Het Bombardement (Dutch for The Bombing) is a 2012 Dutch war drama film directed by Ate de Jong and produced by San Fu Maltha, starring Jan Smit and Roos van Erkel. The story line begins shortly before the Bombing of Rotterdam and concerns the impossible love between a young boxer (Smit) and an engaged girl (Van Erkel) as the Second World War reaches the Netherlands. The film was critically panned following its release.

== Plot ==
The film is set in May 1940 in and around the city of Rotterdam, where a young baker's assistant (and aspiring amateur boxer) Vincent de Graaf meets the wealthy Eva von Heerle, the daughter of German refugees who had fled Nazi Germany. Eva is engaged to Dirk Lagerwaard, a wealthy older industrial whom she does not love. In contrast, Vincent wants to emigrate to the United States to find a cure for his sick brother. The two fall in love. As German troops invade the Netherlands, Vincent offers Dirk to bring Eva and her parents to Rotterdam resulting in a dangerous journey through the frontlines as Dutch and German troops clash in bitter combat. As the two reach Rotterdam, an ultimatum is delivered to the Dutch troops defending the city in which they are summoned to surrender immediately or face destruction, the Dutch soldiers refused, but Rotterdam was declared an open city.

== Reception ==
The film received negative reviews.

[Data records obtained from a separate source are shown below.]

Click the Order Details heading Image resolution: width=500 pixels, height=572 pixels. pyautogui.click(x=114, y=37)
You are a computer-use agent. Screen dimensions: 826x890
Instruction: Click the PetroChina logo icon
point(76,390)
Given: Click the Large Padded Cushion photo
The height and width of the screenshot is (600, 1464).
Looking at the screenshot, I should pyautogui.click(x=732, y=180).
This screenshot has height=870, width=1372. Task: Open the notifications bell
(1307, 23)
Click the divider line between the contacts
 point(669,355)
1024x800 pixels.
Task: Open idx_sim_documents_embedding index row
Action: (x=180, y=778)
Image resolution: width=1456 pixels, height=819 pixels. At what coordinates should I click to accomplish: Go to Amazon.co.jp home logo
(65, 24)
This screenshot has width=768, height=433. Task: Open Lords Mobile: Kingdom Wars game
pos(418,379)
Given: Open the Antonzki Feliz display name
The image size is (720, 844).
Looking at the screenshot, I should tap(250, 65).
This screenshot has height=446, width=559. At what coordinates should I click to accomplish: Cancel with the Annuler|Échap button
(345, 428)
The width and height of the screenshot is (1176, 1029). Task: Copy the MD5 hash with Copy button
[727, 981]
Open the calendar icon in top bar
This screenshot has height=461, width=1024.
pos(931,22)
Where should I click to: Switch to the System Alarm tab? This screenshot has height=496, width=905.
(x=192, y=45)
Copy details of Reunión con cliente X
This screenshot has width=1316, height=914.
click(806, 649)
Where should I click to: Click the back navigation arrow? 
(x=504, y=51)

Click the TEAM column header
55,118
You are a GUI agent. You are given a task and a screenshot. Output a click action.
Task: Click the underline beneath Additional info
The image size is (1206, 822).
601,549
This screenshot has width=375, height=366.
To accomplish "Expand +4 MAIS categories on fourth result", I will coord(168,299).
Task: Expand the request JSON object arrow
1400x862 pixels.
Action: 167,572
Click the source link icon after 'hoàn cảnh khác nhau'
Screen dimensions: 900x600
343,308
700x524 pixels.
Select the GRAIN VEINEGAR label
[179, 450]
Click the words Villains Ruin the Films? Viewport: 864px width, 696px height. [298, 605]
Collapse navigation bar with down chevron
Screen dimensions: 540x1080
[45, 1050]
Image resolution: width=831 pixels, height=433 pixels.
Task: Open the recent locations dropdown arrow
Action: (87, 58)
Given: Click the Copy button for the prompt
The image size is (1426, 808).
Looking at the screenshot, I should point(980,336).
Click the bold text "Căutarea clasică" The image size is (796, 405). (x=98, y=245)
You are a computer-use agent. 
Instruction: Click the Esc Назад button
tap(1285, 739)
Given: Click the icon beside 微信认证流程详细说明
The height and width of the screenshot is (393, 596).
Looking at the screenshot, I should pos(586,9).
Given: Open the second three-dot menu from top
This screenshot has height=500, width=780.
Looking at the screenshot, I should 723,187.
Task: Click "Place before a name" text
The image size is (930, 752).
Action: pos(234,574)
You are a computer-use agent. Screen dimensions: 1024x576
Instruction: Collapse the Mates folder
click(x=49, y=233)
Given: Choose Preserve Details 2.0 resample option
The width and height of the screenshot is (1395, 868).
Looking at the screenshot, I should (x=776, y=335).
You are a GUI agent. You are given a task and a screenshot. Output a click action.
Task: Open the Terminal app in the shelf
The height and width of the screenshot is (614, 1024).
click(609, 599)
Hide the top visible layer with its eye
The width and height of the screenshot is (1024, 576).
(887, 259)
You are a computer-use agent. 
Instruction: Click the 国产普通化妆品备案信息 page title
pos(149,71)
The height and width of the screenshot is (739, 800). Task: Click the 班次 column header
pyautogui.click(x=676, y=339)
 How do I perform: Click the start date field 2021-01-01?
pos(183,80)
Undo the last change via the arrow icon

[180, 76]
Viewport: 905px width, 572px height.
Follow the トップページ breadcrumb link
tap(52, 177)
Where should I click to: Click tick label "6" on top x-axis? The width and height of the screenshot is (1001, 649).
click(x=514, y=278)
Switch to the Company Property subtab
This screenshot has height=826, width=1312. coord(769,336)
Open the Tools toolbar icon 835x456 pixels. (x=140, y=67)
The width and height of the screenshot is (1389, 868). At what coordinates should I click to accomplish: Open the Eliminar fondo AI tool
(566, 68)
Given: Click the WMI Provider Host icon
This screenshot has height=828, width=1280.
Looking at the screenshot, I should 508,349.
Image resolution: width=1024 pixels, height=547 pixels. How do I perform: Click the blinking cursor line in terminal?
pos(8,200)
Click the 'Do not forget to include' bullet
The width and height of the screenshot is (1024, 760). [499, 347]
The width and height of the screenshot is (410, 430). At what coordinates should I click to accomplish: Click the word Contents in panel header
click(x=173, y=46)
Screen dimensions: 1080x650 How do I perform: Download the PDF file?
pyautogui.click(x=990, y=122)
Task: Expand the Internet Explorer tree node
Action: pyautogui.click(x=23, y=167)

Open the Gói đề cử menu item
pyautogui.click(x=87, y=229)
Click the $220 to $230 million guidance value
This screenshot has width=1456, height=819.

Several critics attacked the film's plot, which was said to be a bad imitation of the story line of Titanic (1997). Both concerned an impossible love between a lower-class boy and an upper-class girl already engaged to a wealthy but unloving older man culminating in a dramatic disaster. Others considered many of the characters to be stereotypes and criticized the film for its corny dialogues, bad acting and predictability, the De Telegraaf finding the romance plot to be as predictable as the bombing itself. The film also provoked a public outcry from several survivors of the Rotterdam bombing, who were offended that the bombing was used as a mere plot element for a simplistic romance film. The Algemeen Dagblad called the film poorly made and offensive to the victims of the bombing with a Belgian critic going on to say that watching the film was the worst experience in his life.